Data supplied ::
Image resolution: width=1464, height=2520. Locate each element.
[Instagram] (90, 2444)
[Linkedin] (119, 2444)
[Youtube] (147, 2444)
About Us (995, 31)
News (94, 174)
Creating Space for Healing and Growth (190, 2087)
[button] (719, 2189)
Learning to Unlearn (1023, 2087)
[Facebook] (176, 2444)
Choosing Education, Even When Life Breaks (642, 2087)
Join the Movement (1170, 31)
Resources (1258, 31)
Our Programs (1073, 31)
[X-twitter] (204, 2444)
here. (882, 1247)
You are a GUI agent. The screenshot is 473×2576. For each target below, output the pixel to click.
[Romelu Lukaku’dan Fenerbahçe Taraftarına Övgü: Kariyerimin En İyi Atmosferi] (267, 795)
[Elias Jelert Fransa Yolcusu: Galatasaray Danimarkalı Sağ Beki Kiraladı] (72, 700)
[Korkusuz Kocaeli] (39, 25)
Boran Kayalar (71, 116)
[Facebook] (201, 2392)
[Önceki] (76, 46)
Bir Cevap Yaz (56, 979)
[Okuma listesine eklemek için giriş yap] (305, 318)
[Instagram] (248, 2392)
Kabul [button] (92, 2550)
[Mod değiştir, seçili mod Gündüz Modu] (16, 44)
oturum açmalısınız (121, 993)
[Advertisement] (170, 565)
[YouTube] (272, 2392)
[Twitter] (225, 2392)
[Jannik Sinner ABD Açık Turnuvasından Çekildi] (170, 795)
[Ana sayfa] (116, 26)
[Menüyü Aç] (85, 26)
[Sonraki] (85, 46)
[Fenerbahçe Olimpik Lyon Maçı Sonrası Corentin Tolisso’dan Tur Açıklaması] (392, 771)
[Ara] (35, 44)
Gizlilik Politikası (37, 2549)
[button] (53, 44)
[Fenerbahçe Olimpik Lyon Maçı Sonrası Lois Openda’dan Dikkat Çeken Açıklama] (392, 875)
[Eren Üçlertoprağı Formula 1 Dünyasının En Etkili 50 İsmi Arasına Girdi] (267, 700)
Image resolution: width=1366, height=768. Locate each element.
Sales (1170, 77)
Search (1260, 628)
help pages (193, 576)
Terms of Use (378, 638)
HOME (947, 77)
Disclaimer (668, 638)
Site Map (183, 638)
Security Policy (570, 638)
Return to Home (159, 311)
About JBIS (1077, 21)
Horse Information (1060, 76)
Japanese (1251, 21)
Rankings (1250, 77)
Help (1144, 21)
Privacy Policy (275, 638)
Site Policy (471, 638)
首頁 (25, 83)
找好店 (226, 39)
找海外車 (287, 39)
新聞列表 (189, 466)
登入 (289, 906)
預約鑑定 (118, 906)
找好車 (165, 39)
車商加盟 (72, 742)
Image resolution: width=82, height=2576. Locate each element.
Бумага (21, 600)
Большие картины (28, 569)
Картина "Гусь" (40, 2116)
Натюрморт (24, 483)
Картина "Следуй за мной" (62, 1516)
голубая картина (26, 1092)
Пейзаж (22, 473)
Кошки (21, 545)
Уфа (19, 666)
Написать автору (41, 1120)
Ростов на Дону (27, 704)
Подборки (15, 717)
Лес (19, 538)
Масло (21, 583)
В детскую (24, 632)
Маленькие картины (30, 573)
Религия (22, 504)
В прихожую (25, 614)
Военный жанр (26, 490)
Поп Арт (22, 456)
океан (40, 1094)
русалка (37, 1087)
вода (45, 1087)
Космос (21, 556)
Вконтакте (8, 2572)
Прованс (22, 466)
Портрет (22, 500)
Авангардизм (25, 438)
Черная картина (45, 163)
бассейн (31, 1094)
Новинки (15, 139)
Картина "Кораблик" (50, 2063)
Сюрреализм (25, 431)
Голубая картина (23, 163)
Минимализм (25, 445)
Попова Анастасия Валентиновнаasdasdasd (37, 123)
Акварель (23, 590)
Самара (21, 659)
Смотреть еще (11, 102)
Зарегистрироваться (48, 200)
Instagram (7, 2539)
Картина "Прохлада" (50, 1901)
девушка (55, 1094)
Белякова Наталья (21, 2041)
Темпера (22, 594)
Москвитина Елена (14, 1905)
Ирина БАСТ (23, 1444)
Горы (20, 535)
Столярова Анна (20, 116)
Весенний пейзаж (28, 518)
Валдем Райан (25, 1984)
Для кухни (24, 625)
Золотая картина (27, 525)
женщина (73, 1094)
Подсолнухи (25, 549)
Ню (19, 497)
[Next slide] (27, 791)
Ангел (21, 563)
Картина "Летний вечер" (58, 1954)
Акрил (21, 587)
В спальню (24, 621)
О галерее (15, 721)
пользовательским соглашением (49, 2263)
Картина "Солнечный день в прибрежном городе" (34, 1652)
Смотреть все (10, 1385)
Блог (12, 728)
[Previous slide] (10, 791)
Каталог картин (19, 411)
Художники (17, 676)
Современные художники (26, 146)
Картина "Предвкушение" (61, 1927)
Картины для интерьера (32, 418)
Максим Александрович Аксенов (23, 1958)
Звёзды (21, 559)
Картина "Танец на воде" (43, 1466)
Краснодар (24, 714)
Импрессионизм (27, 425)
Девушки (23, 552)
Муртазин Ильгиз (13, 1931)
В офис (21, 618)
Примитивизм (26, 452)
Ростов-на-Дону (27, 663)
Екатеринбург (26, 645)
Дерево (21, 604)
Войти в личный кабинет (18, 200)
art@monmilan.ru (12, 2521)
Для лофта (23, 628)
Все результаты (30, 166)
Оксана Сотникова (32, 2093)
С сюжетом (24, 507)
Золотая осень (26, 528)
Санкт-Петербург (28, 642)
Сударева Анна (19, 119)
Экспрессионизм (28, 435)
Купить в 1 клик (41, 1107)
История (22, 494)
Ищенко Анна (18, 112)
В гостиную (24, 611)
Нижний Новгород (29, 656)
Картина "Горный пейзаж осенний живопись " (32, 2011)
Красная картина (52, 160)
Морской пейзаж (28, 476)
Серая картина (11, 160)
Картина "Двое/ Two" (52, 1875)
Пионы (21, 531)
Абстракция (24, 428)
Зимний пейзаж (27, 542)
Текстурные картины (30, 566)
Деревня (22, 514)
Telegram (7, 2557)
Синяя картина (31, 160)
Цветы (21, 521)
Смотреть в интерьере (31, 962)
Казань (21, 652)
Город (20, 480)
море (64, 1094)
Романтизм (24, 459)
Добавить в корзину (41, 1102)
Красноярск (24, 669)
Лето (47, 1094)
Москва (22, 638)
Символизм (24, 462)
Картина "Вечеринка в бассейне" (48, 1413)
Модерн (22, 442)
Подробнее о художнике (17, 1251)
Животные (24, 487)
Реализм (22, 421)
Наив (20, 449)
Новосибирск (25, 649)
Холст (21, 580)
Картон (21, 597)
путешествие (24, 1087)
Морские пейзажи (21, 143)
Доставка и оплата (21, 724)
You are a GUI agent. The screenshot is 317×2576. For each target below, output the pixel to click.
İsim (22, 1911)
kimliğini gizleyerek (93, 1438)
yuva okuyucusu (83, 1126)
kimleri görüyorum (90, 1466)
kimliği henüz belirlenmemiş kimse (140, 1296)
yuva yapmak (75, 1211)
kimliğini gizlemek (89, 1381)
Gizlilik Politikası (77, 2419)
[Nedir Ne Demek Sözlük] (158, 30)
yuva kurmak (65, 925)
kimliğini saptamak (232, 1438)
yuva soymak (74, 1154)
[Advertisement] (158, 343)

Exercise prompt ::
Give back, word for word, only the lines above from the line holding "Религия (22, 504)" to the line holding "Черная картина (45, 163)", both included.

Written answer ::
Религия (22, 504)
В прихожую (25, 614)
Военный жанр (26, 490)
Поп Арт (22, 456)
океан (40, 1094)
русалка (37, 1087)
вода (45, 1087)
Космос (21, 556)
Вконтакте (8, 2572)
Прованс (22, 466)
Портрет (22, 500)
Авангардизм (25, 438)
Черная картина (45, 163)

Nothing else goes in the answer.